Monday, April 26, 2010

India Palm Oil Imports to Ebb on China, Argentina Row

April 25 (Bloomberg) -- Palm oil imports by India, the largest buyer, may drop this year as buyers switch to soybean oil to profit from China’s ban on shipments of the commodity from Argentina, the biggest global supplier.

Purchases may fall to 6.7 million metric tons in the year to Sept. 30, from 6.9 million tons a year ago, Thomas Mielke, executive director of Oil World, said in an interview in Dubai yesterday. Soybean oil shipments may rise to as much as 1.5 million tons from 1.06 million tons a year ago, he said.

Lower purchases of palm oil by India, which overtook China as the top buyer of the commodity in 2009, may pressure prices that touched an 11-week low on April 19 in Malaysia. Sales from Malaysia to the South Asian country slumped 81 percent in the first 20 days of April compared with the same period in March, surveyor Societe Generale de Surveillance said last week.

“The price of soybean oil is attractive because of the lack of Chinese buying,” he said. “That’s impacting palm oil as India is buying less.”

The price-premium that soybean oil commands over palm oil declined 15 percent to $81 a ton on April 23, according to data compiled by Bloomberg. The premium has narrowed from a 12-month average of $131 a ton, making soybean oil more affordable.

“India has stepped into the space created by very competitive Argentinean soya oil,” Dorab Mistry, a director at Godrej International Ltd., said in a copy of his speech prepared for delivery the conference in Dubai.
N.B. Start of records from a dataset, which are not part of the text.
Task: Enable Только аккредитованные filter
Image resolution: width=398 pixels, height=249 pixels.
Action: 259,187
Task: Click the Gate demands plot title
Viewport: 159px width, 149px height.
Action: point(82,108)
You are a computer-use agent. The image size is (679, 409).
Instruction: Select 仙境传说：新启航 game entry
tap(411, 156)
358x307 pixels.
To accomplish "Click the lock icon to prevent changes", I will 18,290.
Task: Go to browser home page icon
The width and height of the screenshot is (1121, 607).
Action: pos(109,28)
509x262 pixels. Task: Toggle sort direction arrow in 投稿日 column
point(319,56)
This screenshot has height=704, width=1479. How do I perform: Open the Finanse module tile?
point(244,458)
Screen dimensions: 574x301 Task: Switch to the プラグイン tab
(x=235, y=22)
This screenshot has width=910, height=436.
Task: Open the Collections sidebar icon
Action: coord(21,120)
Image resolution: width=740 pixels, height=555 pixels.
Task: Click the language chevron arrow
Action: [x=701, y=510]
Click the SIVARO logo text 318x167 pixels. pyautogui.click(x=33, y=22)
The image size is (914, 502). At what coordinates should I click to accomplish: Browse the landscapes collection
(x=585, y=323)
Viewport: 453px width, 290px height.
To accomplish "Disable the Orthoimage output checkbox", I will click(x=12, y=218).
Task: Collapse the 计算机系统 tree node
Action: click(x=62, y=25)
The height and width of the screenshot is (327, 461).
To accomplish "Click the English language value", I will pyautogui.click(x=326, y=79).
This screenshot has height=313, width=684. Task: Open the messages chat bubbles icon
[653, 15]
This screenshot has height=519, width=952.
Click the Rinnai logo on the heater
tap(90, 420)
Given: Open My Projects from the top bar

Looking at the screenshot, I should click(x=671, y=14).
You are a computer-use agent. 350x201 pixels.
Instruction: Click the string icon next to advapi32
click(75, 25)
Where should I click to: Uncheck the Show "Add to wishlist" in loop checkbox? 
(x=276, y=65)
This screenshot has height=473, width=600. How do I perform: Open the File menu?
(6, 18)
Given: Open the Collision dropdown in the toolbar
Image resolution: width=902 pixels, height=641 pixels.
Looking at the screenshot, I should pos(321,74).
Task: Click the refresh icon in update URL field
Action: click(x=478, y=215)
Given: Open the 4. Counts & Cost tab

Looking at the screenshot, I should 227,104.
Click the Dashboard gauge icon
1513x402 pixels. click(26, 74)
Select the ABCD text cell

Godrej is one of India’s biggest buyer of vegetable oils.

‘Step Up’

Soybean-oil purchases by India may reach 400,000 to 450,000 tons in the quarter ending June, up from 330,000 tons a year ago, Mielke said, as the country “steps up” imports.

Palm oil for July delivery rose 2 percent to 2,540 ringgit ($797) a metric ton on the Malaysia Derivative Exchange on April 23. The vegetable oil soared 57 percent last year on demand from India and China, the biggest buyers. July-delivery soybean oil gained 0.8 percent to 39.33 cents a pound in Chicago.

China, the largest user of soybean oil, suspended purchases of the commodity from Argentina this month on quality standards. Argentina supplies about three-quarters of China’s demand.

The Asian nation can’t turn to Brazil or the U.S. to make up for a lack of Argentine supplies, Argentina’s farm secretary Lorenzo Basso said April 20 in a telephone interview from Buenos Aires. Prices in the U.S. are too high and Brazil does not have enough capacity to cover China’s demand, he said.

The U.S. is the largest exporter of soybeans. Brazil and Argentina are the second- and third-biggest growers.

India’s total vegetable-oils purchases may reach a record 9 million tons in the year to Oct. 31, Mistry said in an interview on April 7. Imports were 8.66 million tons year last year, with palm oil accounting for more than 80 percent of the total.